[TASK DATA]

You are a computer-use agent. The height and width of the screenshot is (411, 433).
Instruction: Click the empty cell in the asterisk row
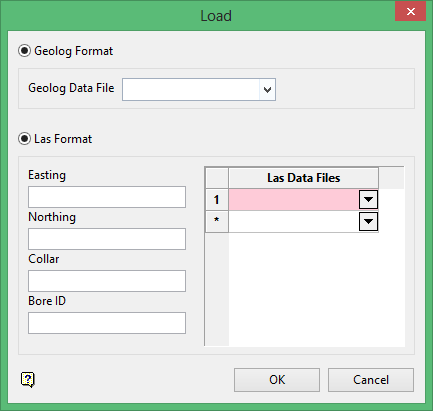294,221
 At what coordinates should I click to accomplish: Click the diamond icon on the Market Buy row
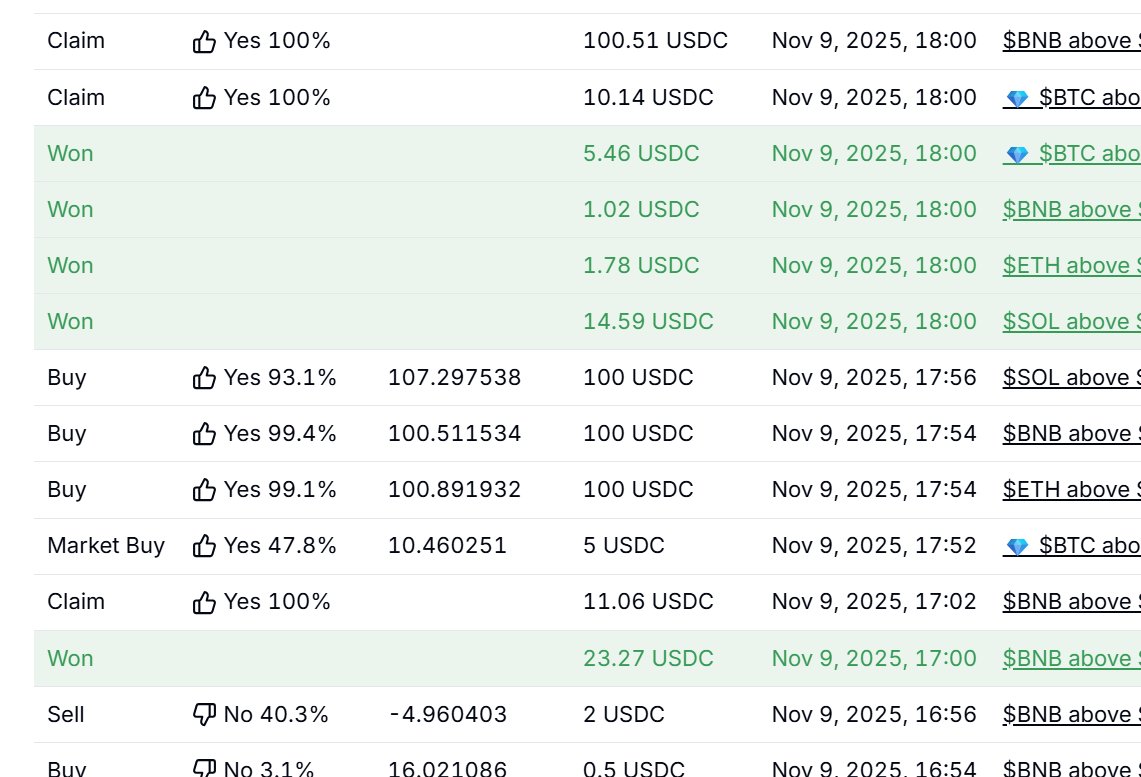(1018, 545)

[/TASK DATA]

◆ TASK PROMPT: Return the entries above exactly, skipping any images.

◆ TASK ANSWER:
You are a computer-use agent. The height and width of the screenshot is (411, 433).
Instruction: Click the empty cell in the asterisk row
294,221
 At what coordinates should I click to accomplish: Click the diamond icon on the Market Buy row
(1018, 545)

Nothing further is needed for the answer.